> SET TASK
Convert the records below into a JSON list of strings with one string for each line. Leave out the blank lines.

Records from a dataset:

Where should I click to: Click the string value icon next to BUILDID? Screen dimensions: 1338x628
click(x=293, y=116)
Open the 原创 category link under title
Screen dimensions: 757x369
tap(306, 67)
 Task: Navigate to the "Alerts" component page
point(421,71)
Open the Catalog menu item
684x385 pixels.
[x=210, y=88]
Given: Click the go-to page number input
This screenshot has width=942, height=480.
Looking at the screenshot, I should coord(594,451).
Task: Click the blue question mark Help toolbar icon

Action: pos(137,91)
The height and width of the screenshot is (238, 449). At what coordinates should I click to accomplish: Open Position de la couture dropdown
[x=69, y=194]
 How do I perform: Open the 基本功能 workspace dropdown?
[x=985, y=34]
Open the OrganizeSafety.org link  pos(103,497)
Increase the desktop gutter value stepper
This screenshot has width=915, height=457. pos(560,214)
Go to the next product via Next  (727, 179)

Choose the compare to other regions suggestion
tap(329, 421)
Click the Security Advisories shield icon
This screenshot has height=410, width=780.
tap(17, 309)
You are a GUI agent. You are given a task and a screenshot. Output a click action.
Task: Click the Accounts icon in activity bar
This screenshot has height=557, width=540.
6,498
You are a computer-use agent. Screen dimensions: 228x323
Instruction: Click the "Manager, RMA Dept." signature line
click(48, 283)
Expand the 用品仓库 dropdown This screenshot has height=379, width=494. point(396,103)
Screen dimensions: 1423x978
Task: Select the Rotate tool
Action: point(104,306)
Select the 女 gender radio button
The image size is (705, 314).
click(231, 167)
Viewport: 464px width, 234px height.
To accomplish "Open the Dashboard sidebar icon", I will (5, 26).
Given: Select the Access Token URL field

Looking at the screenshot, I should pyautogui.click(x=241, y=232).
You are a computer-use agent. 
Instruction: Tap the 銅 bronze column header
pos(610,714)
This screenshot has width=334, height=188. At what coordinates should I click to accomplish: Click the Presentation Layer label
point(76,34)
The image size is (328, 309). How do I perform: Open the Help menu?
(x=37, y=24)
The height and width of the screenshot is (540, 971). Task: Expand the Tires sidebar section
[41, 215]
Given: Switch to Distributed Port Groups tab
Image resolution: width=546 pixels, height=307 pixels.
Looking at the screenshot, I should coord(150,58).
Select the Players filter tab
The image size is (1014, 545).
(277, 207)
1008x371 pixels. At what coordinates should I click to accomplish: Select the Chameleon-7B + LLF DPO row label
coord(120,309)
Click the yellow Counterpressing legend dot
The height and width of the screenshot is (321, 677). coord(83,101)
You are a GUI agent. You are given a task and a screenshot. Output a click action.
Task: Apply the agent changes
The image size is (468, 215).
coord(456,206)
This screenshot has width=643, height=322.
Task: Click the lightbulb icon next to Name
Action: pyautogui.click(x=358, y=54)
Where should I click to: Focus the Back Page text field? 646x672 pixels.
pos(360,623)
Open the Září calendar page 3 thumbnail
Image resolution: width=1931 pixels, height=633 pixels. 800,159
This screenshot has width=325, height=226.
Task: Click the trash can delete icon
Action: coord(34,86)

> RESULT
[
  "Where should I click to: Click the string value icon next to BUILDID? Screen dimensions: 1338x628",
  "click(x=293, y=116)",
  "Open the 原创 category link under title",
  "Screen dimensions: 757x369",
  "tap(306, 67)",
  " Task: Navigate to the \"Alerts\" component page",
  "point(421,71)",
  "Open the Catalog menu item",
  "684x385 pixels.",
  "[x=210, y=88]",
  "Given: Click the go-to page number input",
  "This screenshot has width=942, height=480.",
  "Looking at the screenshot, I should coord(594,451).",
  "Task: Click the blue question mark Help toolbar icon",
  "Action: pos(137,91)",
  "The height and width of the screenshot is (238, 449). At what coordinates should I click to accomplish: Open Position de la couture dropdown",
  "[x=69, y=194]",
  " How do I perform: Open the 基本功能 workspace dropdown?",
  "[x=985, y=34]",
  "Open the OrganizeSafety.org link  pos(103,497)",
  "Increase the desktop gutter value stepper",
  "This screenshot has width=915, height=457. pos(560,214)",
  "Go to the next product via Next  (727, 179)",
  "Choose the compare to other regions suggestion",
  "tap(329, 421)",
  "Click the Security Advisories shield icon",
  "This screenshot has height=410, width=780.",
  "tap(17, 309)",
  "You are a GUI agent. You are given a task and a screenshot. Output a click action.",
  "Task: Click the Accounts icon in activity bar",
  "This screenshot has height=557, width=540.",
  "6,498",
  "You are a computer-use agent. Screen dimensions: 228x323",
  "Instruction: Click the \"Manager, RMA Dept.\" signature line",
  "click(48, 283)",
  "Expand the 用品仓库 dropdown This screenshot has height=379, width=494. point(396,103)",
  "Screen dimensions: 1423x978",
  "Task: Select the Rotate tool",
  "Action: point(104,306)",
  "Select the 女 gender radio button",
  "The image size is (705, 314).",
  "click(231, 167)",
  "Viewport: 464px width, 234px height.",
  "To accomplish \"Open the Dashboard sidebar icon\", I will (5, 26).",
  "Given: Select the Access Token URL field",
  "Looking at the screenshot, I should pyautogui.click(x=241, y=232).",
  "You are a computer-use agent. ",
  "Instruction: Tap the 銅 bronze column header",
  "pos(610,714)",
  "This screenshot has width=334, height=188. At what coordinates should I click to accomplish: Click the Presentation Layer label",
  "point(76,34)",
  "The image size is (328, 309). How do I perform: Open the Help menu?",
  "(x=37, y=24)",
  "The height and width of the screenshot is (540, 971). Task: Expand the Tires sidebar section",
  "[41, 215]",
  "Given: Switch to Distributed Port Groups tab",
  "Image resolution: width=546 pixels, height=307 pixels.",
  "Looking at the screenshot, I should coord(150,58).",
  "Select the Players filter tab",
  "The image size is (1014, 545).",
  "(277, 207)",
  "1008x371 pixels. At what coordinates should I click to accomplish: Select the Chameleon-7B + LLF DPO row label",
  "coord(120,309)",
  "Click the yellow Counterpressing legend dot",
  "The height and width of the screenshot is (321, 677). coord(83,101)",
  "You are a GUI agent. You are given a task and a screenshot. Output a click action.",
  "Task: Apply the agent changes",
  "The image size is (468, 215).",
  "coord(456,206)",
  "This screenshot has width=643, height=322.",
  "Task: Click the lightbulb icon next to Name",
  "Action: pyautogui.click(x=358, y=54)",
  "Where should I click to: Focus the Back Page text field? 646x672 pixels.",
  "pos(360,623)",
  "Open the Září calendar page 3 thumbnail",
  "Image resolution: width=1931 pixels, height=633 pixels. 800,159",
  "This screenshot has width=325, height=226.",
  "Task: Click the trash can delete icon",
  "Action: coord(34,86)"
]